* **WHAT YOU NEED TO DO**: Duplicate, word for word, the part of the abstract below on nonpoint source contamination of groundwater that opens with the words "Nonpoint source flux" and closes with "from responsible parties.".

* **PASSAGE SHOWN**:
---

Nonpoint source flux impact studies for wellhead treatment costs
Abstract
Historical and ongoing regional use of pesticides, fertilizers, herbicides, and other agricultural chemicals is a major non-point source of harmful contaminants affecting groundwater quality in rural areas. Public water systems in these rural areas, whose ratepayers typically cannot afford the expensive treatment facilities necessary to comply with safe drinking water standards, are increasingly turning to the courts in order to recover the costs of groundwater remediation from responsible parties.

---

* **ENTRIES SHOWN**:
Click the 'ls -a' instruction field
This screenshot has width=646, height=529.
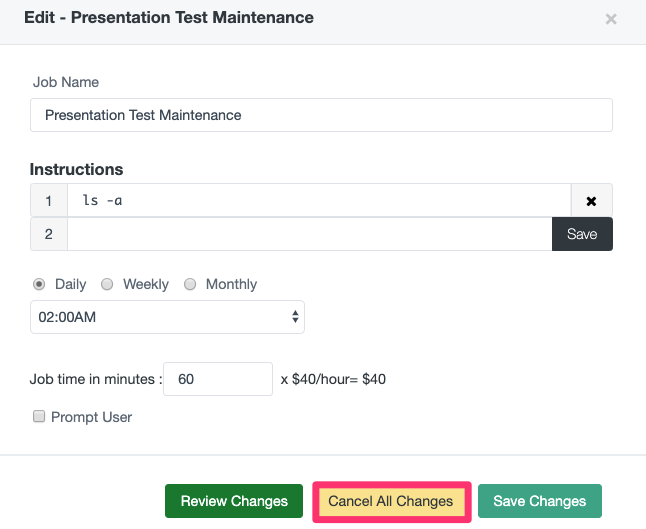click(x=318, y=201)
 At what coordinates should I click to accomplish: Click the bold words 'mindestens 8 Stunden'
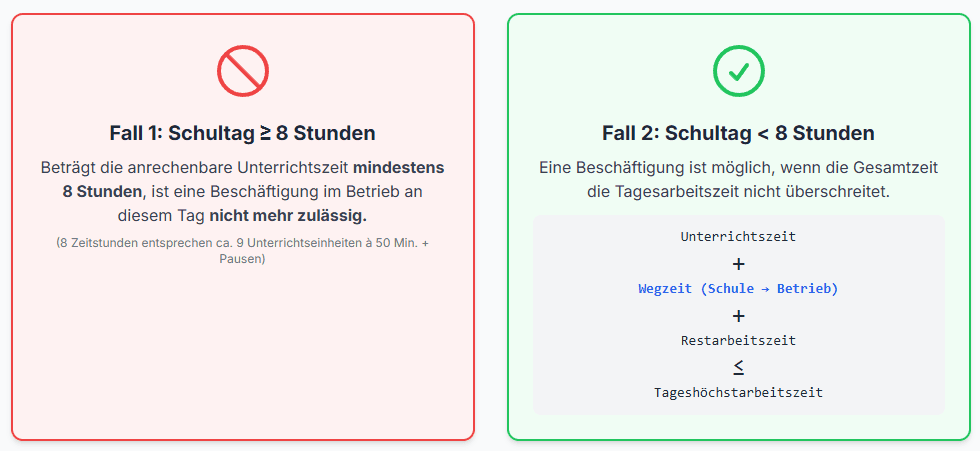pos(399,167)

---

* **RESPONSE**:
Nonpoint source flux impact studies for wellhead treatment costs
Abstract
Historical and ongoing regional use of pesticides, fertilizers, herbicides, and other agricultural chemicals is a major non-point source of harmful contaminants affecting groundwater quality in rural areas. Public water systems in these rural areas, whose ratepayers typically cannot afford the expensive treatment facilities necessary to comply with safe drinking water standards, are increasingly turning to the courts in order to recover the costs of groundwater remediation from responsible parties.